I have a Hive source table which contains:
select count(*) from dev_lkr_send.pz_send_param_ano;
--25283 lines
I am trying to get all of the table lines and put them into a dataframe using Spark2-Scala
. I did the following:
val dfMet = spark.sql(s"""SELECT
CD_ANOMALIE,
CD_FAMILLE,
libelle AS LIB_ANOMALIE,
to_date(substr(MAJ_DATE, 1, 19), 'YYYY-MM-DD HH24:MI:SS') AS DT_MAJ,
CLASSIFICATION,
NB_REJEUX,
case when indic_cd_erreur = 'O' then 1 else 0 end AS TOP_INDIC_CD_ERREUR,
case when invalidation_coordonnee = 'O' then 1 else 0 end AS TOP_COORDONNEE_INVALIDE,
case when typ_mvt = 'S' then 1 else 0 end AS TOP_SUPP,
case when typ_mvt = 'S' then to_date(substr(dt_capt, 1, 19), 'YYYY-MM-DD HH24:MI:SS') else null end AS DT_SUPP
FROM ${use_database}.pz_send_param_ano""")

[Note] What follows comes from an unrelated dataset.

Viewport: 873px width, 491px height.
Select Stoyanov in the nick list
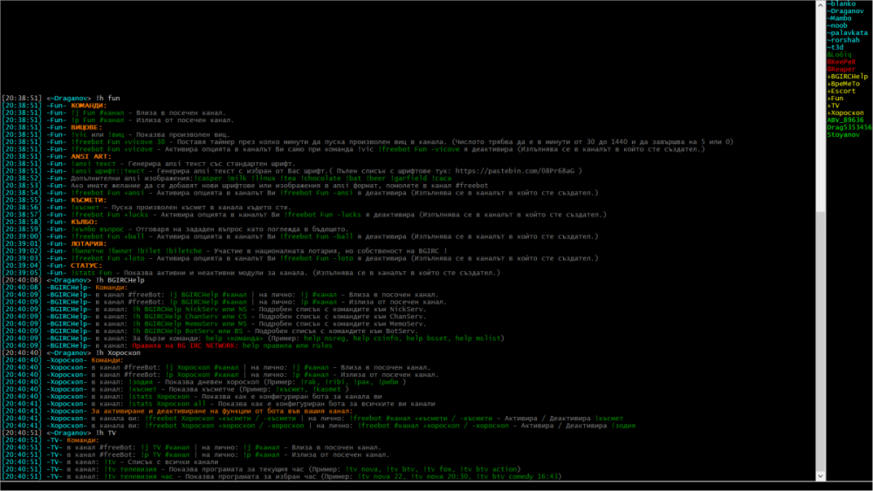[843, 135]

When I execute dfMet.count()
it returns: 46314
Any ideas about the source of the difference?
EDIT1:
Trying the same query from Hive returns the same value as in the dataframe (I was querying from Impala UI before).
Someone can explain the difference please? I am working on Hue4.